» **Selected excerpt**
++++++++++

What would be a good practice to request big amounts of data from crate. I have a use case where I need to fetch all data available in a table and I wonder if there is a way to request all the data without saturating the heap size.
What client are you using?
Many postgres client libraries support a fetch size
(e.g. asyncpg or jdbc)
Do just want to fetch a complete table or a resultset of a query?
I need to fetch a complete table. I took a look into asyncpg but I’m getting this error (this same error happened while trying with sqlalchemy and psycopg2):
asyncpg.exceptions.InternalServerError: line 1:1: mismatched input 'WITH' expecting {'SELECT', 'DEALLOCATE', 'CREATE', 'ALTER', 'KILL', 'BEGIN', 'START', 'COMMIT', 'ANALYZE', 'DISCARD', 'EXPLAIN', 'SHOW', 'OPTIMIZE', 'REFRESH', 'RESTORE', 'DROP', 'INSERT', 'VALUES', 'DELETE', 'UPDATE', 'SET', 'RESET', 'COPY', 'GRANT', 'DENY', 'REVOKE'}
or
line 1:1: mismatched input 'DECLARE' expecting {'SELECT', 'DEALLOCATE', 'CREATE', 'ALTER', 'KILL', 'BEGIN', 'START', 'COMMIT', 'ANALYZE', 'DISCARD', 'EXPLAIN', 'SHOW', 'OPTIMIZE', 'REFRESH', 'RESTORE', 'DROP', 'INSERT', 'VALUES', 'DELETE', 'UPDATE', 'SET', 'RESET', 'COPY', 'GRANT', 'DENY', 'REVOKE'}
which is related to https://github.com/crate/crate/issues/10212
While successfully trying to fetch all the data to store it in a cursor with psycopg2 it throws:
BytesStreamOutput cannot hold more than 2GB of data
—Update—
Found a hacky way to do it through pandas: https://stackoverflow.com/questions/18107953/how-to-create-a-large-pandas-dataframe-from-an-sql-query-without-running-out-of
while True:
sql = "SELECT * FROM {table} limit %d offset %d" % (chunk_size,offset)
dfs.append(pd.read_sql(sql, conn))
offset += chunk_size
if len(dfs[-1]) < chunk_size:
break
full_df = pd.concat(dfs)

++++++++++

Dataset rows
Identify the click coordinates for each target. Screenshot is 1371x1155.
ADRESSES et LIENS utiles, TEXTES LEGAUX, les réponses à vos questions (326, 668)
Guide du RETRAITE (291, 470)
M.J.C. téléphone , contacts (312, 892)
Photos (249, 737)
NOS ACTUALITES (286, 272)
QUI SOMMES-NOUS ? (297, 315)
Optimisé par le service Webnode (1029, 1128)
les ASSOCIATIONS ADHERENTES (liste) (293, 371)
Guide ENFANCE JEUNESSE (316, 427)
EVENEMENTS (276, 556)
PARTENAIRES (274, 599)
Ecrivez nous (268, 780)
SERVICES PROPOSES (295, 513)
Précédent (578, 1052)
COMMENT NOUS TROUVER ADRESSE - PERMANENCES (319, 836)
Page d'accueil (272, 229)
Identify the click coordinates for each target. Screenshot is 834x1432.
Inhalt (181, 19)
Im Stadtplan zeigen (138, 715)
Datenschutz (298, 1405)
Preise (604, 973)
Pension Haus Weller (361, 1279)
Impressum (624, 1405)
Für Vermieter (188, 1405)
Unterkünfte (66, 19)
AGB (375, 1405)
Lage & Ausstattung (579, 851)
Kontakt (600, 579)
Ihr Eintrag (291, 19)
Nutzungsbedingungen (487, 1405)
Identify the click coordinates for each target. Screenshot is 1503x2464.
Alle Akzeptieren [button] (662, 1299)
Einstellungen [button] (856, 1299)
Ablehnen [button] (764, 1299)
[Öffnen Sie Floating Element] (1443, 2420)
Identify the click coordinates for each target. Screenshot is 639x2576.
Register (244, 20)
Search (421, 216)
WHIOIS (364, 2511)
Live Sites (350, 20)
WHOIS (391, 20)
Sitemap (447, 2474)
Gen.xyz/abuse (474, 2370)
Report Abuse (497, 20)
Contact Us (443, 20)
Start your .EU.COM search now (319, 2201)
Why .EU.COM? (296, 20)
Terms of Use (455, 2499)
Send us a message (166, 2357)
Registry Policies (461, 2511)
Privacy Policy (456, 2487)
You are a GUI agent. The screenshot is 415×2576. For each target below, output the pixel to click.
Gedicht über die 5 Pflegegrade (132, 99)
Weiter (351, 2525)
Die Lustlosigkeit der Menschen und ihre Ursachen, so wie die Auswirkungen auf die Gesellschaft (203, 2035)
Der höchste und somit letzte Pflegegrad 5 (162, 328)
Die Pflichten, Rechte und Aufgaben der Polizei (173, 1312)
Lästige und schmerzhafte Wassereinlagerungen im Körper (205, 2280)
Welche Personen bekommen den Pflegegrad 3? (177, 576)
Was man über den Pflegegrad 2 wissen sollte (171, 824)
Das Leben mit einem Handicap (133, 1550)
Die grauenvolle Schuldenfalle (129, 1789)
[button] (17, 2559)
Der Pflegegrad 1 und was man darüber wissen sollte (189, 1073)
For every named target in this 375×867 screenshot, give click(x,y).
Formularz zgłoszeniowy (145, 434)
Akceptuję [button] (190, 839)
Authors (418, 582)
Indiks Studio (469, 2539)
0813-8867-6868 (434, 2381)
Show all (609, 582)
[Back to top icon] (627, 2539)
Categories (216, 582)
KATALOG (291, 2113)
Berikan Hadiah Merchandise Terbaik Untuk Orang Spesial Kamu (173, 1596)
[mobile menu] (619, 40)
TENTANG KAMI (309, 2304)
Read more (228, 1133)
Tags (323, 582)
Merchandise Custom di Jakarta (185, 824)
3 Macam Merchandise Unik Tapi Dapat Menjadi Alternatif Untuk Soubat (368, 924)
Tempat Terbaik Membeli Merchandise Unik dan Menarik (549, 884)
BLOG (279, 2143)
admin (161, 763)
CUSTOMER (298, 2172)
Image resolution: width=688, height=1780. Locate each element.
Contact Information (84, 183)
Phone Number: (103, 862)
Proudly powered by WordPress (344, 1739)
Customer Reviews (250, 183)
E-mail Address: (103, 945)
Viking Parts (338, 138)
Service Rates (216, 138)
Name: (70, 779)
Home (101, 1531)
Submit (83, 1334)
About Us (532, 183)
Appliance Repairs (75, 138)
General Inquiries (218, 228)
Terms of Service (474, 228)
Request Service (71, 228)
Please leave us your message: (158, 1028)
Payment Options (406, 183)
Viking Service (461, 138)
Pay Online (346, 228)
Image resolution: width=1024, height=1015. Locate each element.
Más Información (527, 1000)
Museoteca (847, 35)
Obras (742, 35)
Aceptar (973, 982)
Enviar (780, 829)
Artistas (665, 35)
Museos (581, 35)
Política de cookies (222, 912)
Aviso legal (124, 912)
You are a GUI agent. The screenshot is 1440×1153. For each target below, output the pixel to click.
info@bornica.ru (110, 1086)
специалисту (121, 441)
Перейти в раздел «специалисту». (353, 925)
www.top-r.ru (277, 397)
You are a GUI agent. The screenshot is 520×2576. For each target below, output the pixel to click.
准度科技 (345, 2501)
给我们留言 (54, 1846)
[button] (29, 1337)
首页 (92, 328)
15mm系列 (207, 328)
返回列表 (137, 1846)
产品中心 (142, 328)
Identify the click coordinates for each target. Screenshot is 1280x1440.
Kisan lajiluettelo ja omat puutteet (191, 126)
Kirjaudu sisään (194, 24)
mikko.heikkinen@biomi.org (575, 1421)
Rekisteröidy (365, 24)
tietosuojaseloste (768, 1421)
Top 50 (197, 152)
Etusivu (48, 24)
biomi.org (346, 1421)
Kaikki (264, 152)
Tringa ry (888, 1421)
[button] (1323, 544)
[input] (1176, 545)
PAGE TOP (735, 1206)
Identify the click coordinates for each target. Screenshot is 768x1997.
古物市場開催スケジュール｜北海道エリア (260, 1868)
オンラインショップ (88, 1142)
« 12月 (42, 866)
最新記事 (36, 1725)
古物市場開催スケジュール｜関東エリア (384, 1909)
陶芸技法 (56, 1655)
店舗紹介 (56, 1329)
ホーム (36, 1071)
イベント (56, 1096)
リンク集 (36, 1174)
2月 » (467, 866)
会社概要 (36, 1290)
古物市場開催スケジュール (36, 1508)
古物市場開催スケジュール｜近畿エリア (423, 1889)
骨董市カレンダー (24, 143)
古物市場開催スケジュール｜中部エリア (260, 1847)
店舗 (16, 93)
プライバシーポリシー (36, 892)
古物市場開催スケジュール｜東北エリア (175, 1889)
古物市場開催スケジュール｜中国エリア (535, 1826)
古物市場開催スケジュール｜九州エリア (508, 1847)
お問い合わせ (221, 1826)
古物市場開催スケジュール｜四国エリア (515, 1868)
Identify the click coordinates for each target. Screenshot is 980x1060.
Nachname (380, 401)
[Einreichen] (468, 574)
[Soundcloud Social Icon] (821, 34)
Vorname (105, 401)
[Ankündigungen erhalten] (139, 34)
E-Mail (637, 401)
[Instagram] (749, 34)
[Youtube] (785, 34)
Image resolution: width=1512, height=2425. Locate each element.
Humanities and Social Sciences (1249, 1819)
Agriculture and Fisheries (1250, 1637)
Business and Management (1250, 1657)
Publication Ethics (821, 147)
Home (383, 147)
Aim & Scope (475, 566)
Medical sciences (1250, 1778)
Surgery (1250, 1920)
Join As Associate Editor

++++++++++

» **Problem statement**
Swap "client" for "driver" in the part of the forum thread that opens with the words containing "What client are" and closes with "of a query?", and give that part again.

» **Task solution**
What driver are you using?
Many postgres driver libraries support a fetch size
(e.g. asyncpg or jdbc)
Do just want to fetch a complete table or a resultset of a query?